[start of ENTRIES PROVIDED]

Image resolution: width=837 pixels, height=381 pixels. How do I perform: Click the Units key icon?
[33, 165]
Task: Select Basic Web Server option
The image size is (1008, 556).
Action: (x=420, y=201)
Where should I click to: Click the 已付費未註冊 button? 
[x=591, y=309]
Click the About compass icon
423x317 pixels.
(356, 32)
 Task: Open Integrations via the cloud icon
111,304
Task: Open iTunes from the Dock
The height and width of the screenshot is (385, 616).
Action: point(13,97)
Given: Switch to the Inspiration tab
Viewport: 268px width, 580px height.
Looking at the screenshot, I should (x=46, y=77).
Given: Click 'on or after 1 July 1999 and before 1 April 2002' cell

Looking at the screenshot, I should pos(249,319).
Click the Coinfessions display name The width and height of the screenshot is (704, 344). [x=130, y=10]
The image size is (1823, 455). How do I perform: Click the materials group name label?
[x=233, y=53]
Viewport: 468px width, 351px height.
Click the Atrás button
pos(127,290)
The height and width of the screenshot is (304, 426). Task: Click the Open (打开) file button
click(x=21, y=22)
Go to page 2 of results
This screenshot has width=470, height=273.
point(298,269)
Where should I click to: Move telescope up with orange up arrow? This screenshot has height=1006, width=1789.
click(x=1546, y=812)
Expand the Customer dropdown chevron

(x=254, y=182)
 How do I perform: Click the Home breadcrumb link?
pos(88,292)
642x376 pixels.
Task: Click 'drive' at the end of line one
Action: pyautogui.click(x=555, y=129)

[end of ENTRIES PROVIDED]

REQUEST » Can you give all the records above again with "Where should I click to" switched to "Where do I click to" and everything else left unchanged?

SOLUTION FOR THIS EXERCISE »
Image resolution: width=837 pixels, height=381 pixels. How do I perform: Click the Units key icon?
[33, 165]
Task: Select Basic Web Server option
The image size is (1008, 556).
Action: (x=420, y=201)
Where do I click to: Click the 已付費未註冊 button? 
[x=591, y=309]
Click the About compass icon
423x317 pixels.
(356, 32)
 Task: Open Integrations via the cloud icon
111,304
Task: Open iTunes from the Dock
The height and width of the screenshot is (385, 616).
Action: point(13,97)
Given: Switch to the Inspiration tab
Viewport: 268px width, 580px height.
Looking at the screenshot, I should (x=46, y=77).
Given: Click 'on or after 1 July 1999 and before 1 April 2002' cell

Looking at the screenshot, I should pos(249,319).
Click the Coinfessions display name The width and height of the screenshot is (704, 344). [x=130, y=10]
The image size is (1823, 455). How do I perform: Click the materials group name label?
[x=233, y=53]
Viewport: 468px width, 351px height.
Click the Atrás button
pos(127,290)
The height and width of the screenshot is (304, 426). Task: Click the Open (打开) file button
click(x=21, y=22)
Go to page 2 of results
This screenshot has width=470, height=273.
point(298,269)
Where do I click to: Move telescope up with orange up arrow? This screenshot has height=1006, width=1789.
click(x=1546, y=812)
Expand the Customer dropdown chevron

(x=254, y=182)
 How do I perform: Click the Home breadcrumb link?
pos(88,292)
642x376 pixels.
Task: Click 'drive' at the end of line one
Action: pyautogui.click(x=555, y=129)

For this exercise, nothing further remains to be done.